JETREA® (ocriplasmin) is a truncated form of human plasmin. In the US, JETREA® is indicated for the treatment of symptomatic VMA. In Europe, JETREA® is indicated for the treatment of vitreomacular traction (VMT), including when associated with macular hole of diameter less than or equal to 400 microns. JETREA® is a selective proteolytic enzyme that cleaves fibronectin, laminin and collagen, three major components of the vitreoretinal interface that play an important role in vitreomacular adhesion.

JETREA® has been evaluated in two multi-center, randomized, double-masked Phase III trials conducted in the U.S. and Europe involving 652 patients with vitreomacular adhesion. Both studies met the primary endpoint of resolution of VMA at day 28.

JETREA's Phase III program found that 26.5% of patients treated with ocriplasmin saw resolution of VMA, compared with 10.1% of patients receiving placebo (p<0.01). The Phase III program also showed that JETREA was generally well tolerated with most adverse events being transient and mild in severity.

About ThromboGenics

ThromboGenics is an integrated biopharmaceutical company focused on developing and commercializing innovative ophthalmic and oncology medicines. The Company's lead product, JETREA® (ocriplasmin), has been approved by the US FDA for the treatment of symptomatic VMA and was launched in January 2013.

ThromboGenics signed a strategic partnership with Alcon, a division of Novartis, for the commercialization of JETREA® outside the United States.

ThromboGenics is headquartered in Leuven, Belgium, and has offices in Iselin, NJ (US) and Dublin, Ireland. The Company is listed on the NYSE Euronext Brussels exchange under the symbol THR. More information is available at www.thrombogenics.com.

Important information about forward-looking statements

Certain statements in this press release may be considered "forward-looking". Such forward-looking statements are based on current expectations, and, accordingly, entail and are influenced by various risks and uncertainties. The Company therefore cannot provide any assurance that such forward-looking statements will materialize and does not assume an obligation to update or revise any forward-looking statement, whether as a result of new information, future events or any other reason. Additional information concerning risks and uncertainties affecting the business and other factors that could cause actual results to differ materially from any forward-looking statement is contained in the Company's Annual Report.
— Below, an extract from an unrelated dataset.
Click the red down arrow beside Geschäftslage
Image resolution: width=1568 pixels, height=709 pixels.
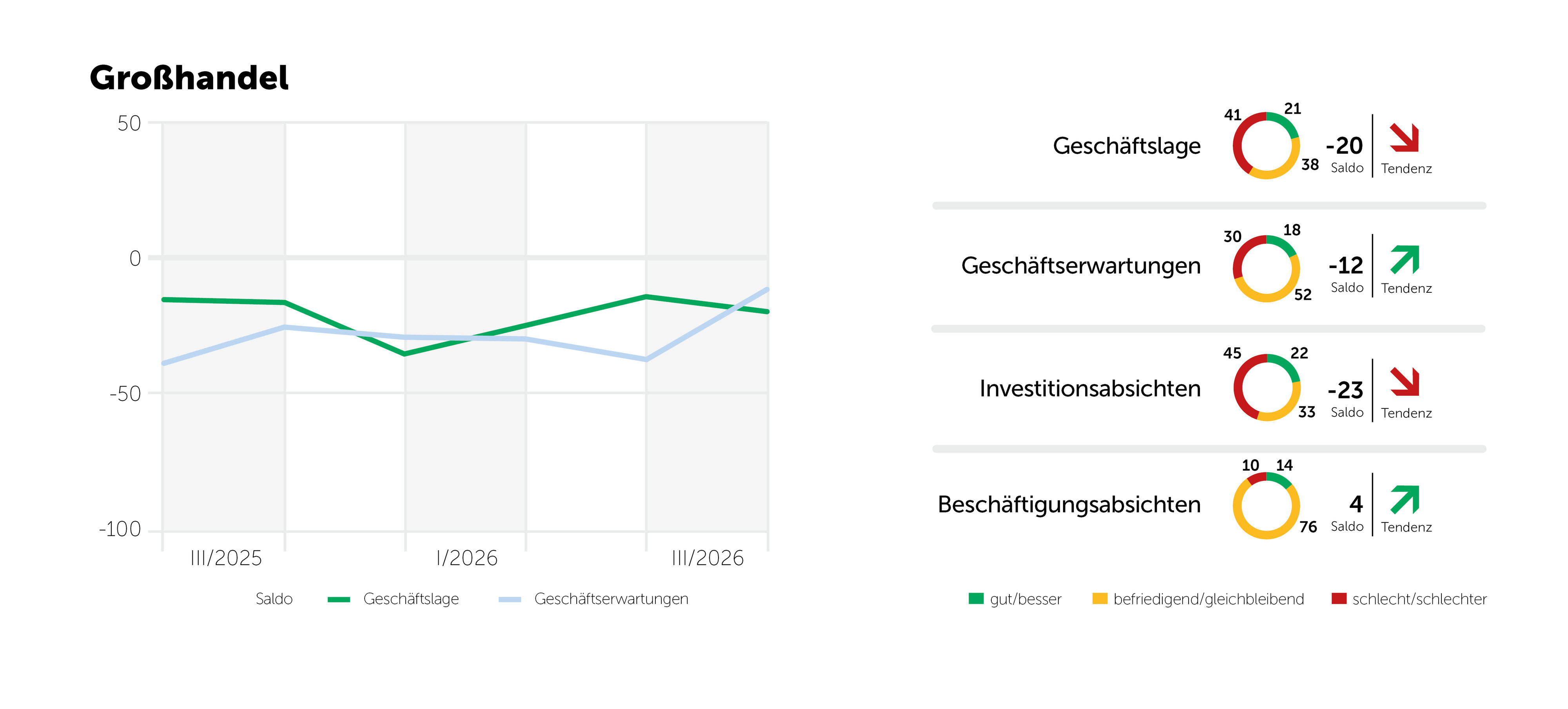click(x=1404, y=138)
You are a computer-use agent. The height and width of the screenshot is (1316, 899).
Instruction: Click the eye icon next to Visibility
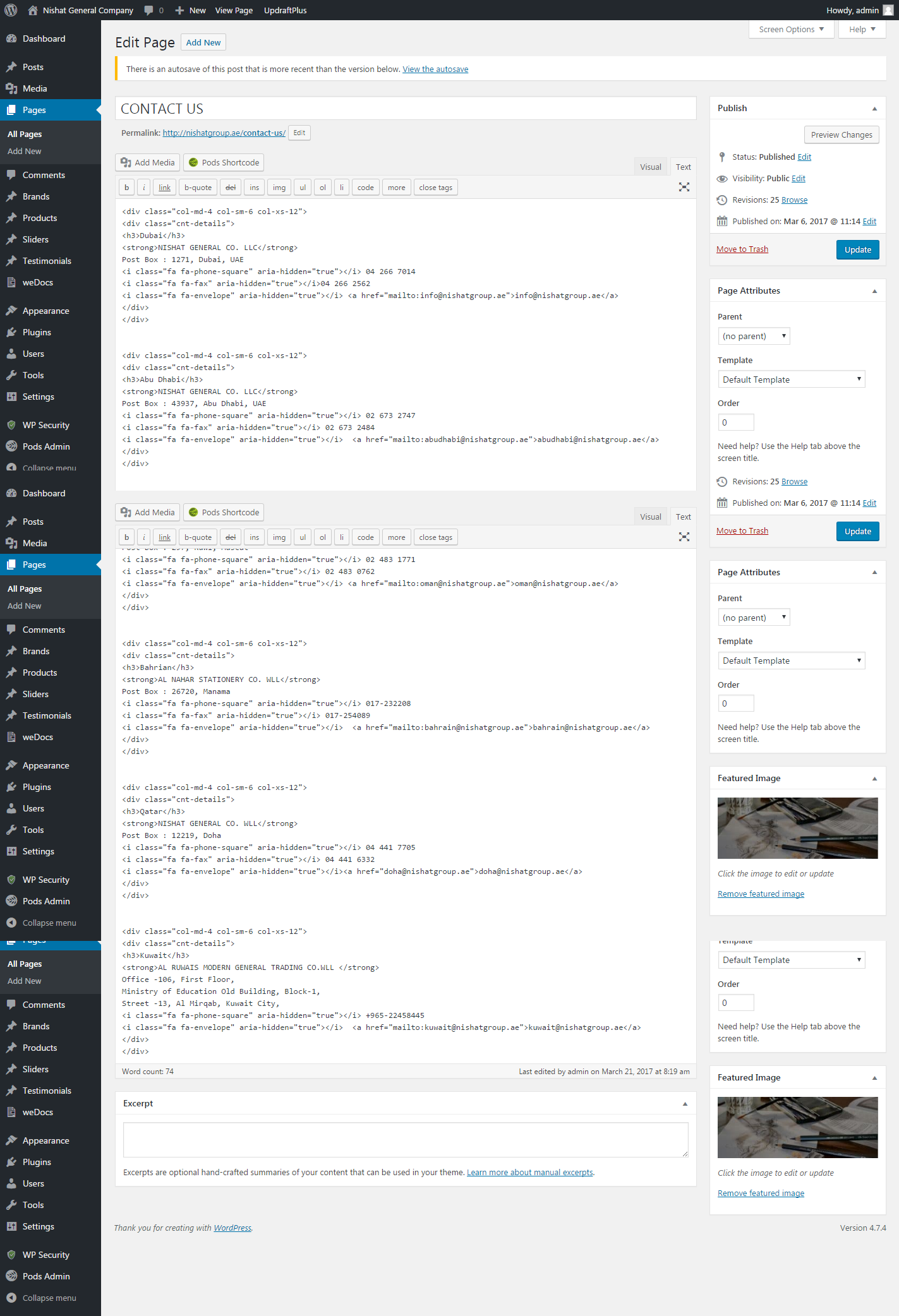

This press release does not constitute an offer or invitation for the sale or purchase of securities or assets of ThromboGenics in any jurisdiction. No securities of ThromboGenics may be offered or sold within the United States without registration under the U.S. Securities Act of 1933, as amended, or in compliance with an exemption therefrom, and in accordance with any applicable U.S. state securities laws.